Quel impact de #MeToo et des nouvelles approches féministes sur les masculinités ? Une enquête montre qu’au sein des jeunes générations, la figure du « mec déconstruit », c’est-à-dire conscient des stéréotypes de genre et soucieux de la condition des femmes, est désormais valorisée.
Lauréat du Prix Un Certain Regard au Festival de Cannes 2023, How to Have Sex de Molly Manning Walker met en scène trois lycéennes des classes populaires anglaises – Tara, Skye et Em – qui sortent en boîte de nuit avec d’autres jeunes. L’un d’eux, Baddy, incarne une forme de masculinité « virile » : plein d’assurance, il se montre entreprenant avec les filles et finit par violer Tara. Badger, au contraire, est timide et soucieux des émotions de l’adolescente. Au sein de son groupe de pairs, le premier s’avère largement plus influent que le second. En revanche, Badger semble avoir plus de succès auprès des filles.
Acclamé par la critique pour son réalisme, le film suggère que si, auprès des hommes, c’est toujours l’attitude masculine conquérante qui est valorisée, la démonstration de virilité semble moins payante auprès des jeunes femmes, y compris dans les classes populaires. Ce long-métrage et son succès traduiraient-ils une recomposition des styles de masculinités valorisées depuis #MeToo ?

Dans mon travail doctoral portant sur la culture du consentement, je me suis intéressée à cette recomposition. Mon enquête cherche notamment à déterminer si les hommes les plus valorisés – tant auprès des femmes que de leurs pairs hétérosexuels – sont toujours les « mecs virils », à l’aise pour séduire (quitte à insister si leur cible n’est pas réceptive), ou si les figures plus empathiques et introspectives, qualifiées de « mecs déconstruits », prennent désormais le dessus.
Les jeunes femmes préfèrent les « mecs déconstruits » aux « virils »
Entre 2019 et 2022, j’ai interrogé 67 femmes hétérosexuelles et 63 hommes hétérosexuels âgés de 18 à 65 ans, recrutés via une annonce sur une centaine de groupes Facebook non liés à la sexualité (pour éviter de cibler des personnes aux parcours sexuels atypiques). Les volontaires sélectionnés avaient des profils variés en termes d’âges, de milieux sociaux et de lieux de résidence.
Au sein des générations nées après 1990 et évoluant au sein de la bourgeoisie culturelle, c’est-à-dire de la bourgeoisie davantage dotée en patrimoine culturel qu’en patrimoine économique, si les femmes ont tendance à être attirées par des hommes mystérieux, physiquement puissants et dominants (la figure du « bad boy » donc), elles aspirent à des partenaires qui sont aussi « déconstruits », comme l’a également montré Daria Sobocinska dans sa récente thèse. Il faut entendre par là des hommes qui ont conscience de la domination masculine, qui se montrent réflexifs sur les effets de leurs propres comportements et font preuve d’empathie – des hommes « féministes », en somme.

Extrait de données:
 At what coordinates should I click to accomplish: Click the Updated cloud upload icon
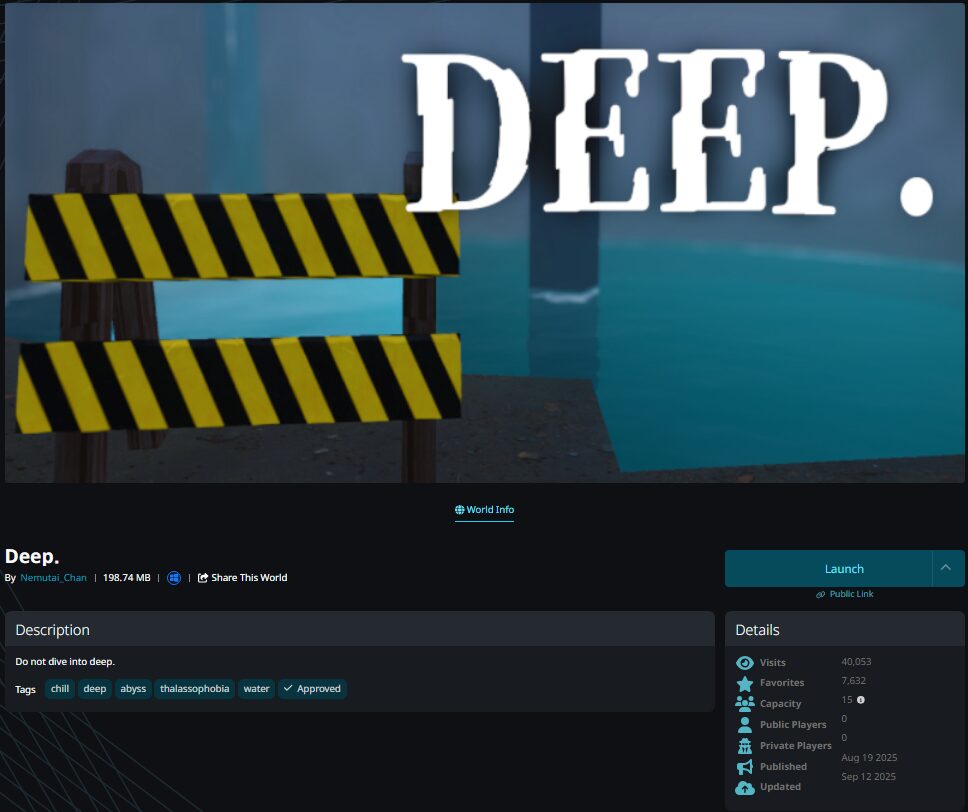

Consigne 1: Dans l'article sur les masculinités, réécrivez sous forme de liste le paragraphe qui commence par « Entre 2019 et 2022 ». Gardez-en les faits principaux.
Consigne 2: Recopiez tel quel le passage de l'article sur les masculinités qui commence à « Acclamé par la » et se termine à « désormais le dessus. ».

Réponse 1:
- Période de l'enquête : de 2019 à 2022
- Personnes interrogées : 67 femmes hétérosexuelles et 63 hommes hétérosexuels, âgés de 18 à 65 ans
- Recrutement : une annonce sur une centaine de groupes Facebook sans lien avec la sexualité, pour ne pas cibler des personnes aux parcours sexuels atypiques
- Profils retenus : variés en âge, en milieu social et en lieu de résidence

Réponse 2:
Acclamé par la critique pour son réalisme, le film suggère que si, auprès des hommes, c’est toujours l’attitude masculine conquérante qui est valorisée, la démonstration de virilité semble moins payante auprès des jeunes femmes, y compris dans les classes populaires. Ce long-métrage et son succès traduiraient-ils une recomposition des styles de masculinités valorisées depuis #MeToo ?

Dans mon travail doctoral portant sur la culture du consentement, je me suis intéressée à cette recomposition. Mon enquête cherche notamment à déterminer si les hommes les plus valorisés – tant auprès des femmes que de leurs pairs hétérosexuels – sont toujours les « mecs virils », à l’aise pour séduire (quitte à insister si leur cible n’est pas réceptive), ou si les figures plus empathiques et introspectives, qualifiées de « mecs déconstruits », prennent désormais le dessus.